[[ TEXT SHOWN, beginning ]]
What will care homes be like in 100 years?
The step from our own homes into residential care can feel like a big one. It’s often viewed as something negative, thought of as a last resort. Public perceptions of care homes are influenced by media scandals and horror stories more than by positive first-hand accounts. But what if this all changed?
What if, in 100 years, the transition into a care home was a natural and happy step in your retirement? What changes might take place to make the move go from something often viewed as a last resort, to something welcomed without worry?
In the early 20th century, the technological advances we would make over a century could hardly have been predicted. Giant leaps forward were made in every industry, and over the next century they will be even bigger.
Perhaps by 2118 Interweave will be supplying care homes with high-tech sensory fabrics that will be able to tell medical staff when a patient is unwell. Maybe we will be producing clothes that register patients’ blood sugar levels. Perhaps we will have climate controlling clothing that maintains a desired temperature level for an individual. What about bedding that makes itself when a patient gets up?
[[ TEXT SHOWN, end ]]
SET OF TASKS:
1. In the article on future care homes, by what year might Interweave be supplying care homes with high-tech sensory fabrics?
2. Say whether each statement agrees with the article on future care homes, answering yes or no and quoting the words of the article that decide it.
(a) Public perceptions of care homes are shaped more by positive first-hand accounts than by media scandals.
(b) Clothes might one day register patients' blood sugar levels.
(c) The technological advances of the next century will be smaller than those of the last one.
3. Continue the article on future care homes from the point where it stops.
The entries have nothing to do with this.
[[ DATASET CONTENT, beginning ]]
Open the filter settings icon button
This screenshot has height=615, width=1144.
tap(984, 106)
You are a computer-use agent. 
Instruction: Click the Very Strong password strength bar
[[ DATASET CONTENT, end ]]
OUTPUTS IN ORDER:
1. 2118

2.
(a) No: "Public perceptions of care homes are influenced by media scandals and horror stories more than by positive first-hand accounts."
(b) Yes: "Maybe we will be producing clothes that register patients’ blood sugar levels."
(c) No: "over the next century they will be even bigger."

3.
With the current research into futuristic materials, there really is no limit to what might be achieved.
Person centred care
On a less futuristic but no less important note, the way residential homes might change in terms of care itself is also interesting to consider. In 2018, care homes are routinely underfunded. This means that, even with the best of intentions, many staff do not have enough time available per resident to individually tailor their care.
The 2118 care home may be able to be use ‘person-centred care’. This is care designed around an individual’s needs and values, rather than functioning solely on a task-focused basis. In 2018, there is often a rigid daily schedule practised in residential care facilities. In 2118, there might be a more adaptable approach tailored to each individual. By making this change for all aspects of the care home system, there will be living environments where residents feel an improved quality of life. Residents will be recognised as individuals not just as duties to be performed.
Our freedom is important to us all. According to a recent survey, the most important factor someone considers when moving into a care home is how their independence will be affected. It is likely that this will remain an important concern for people moving into care homes in 2118. How might our approach to this issue change?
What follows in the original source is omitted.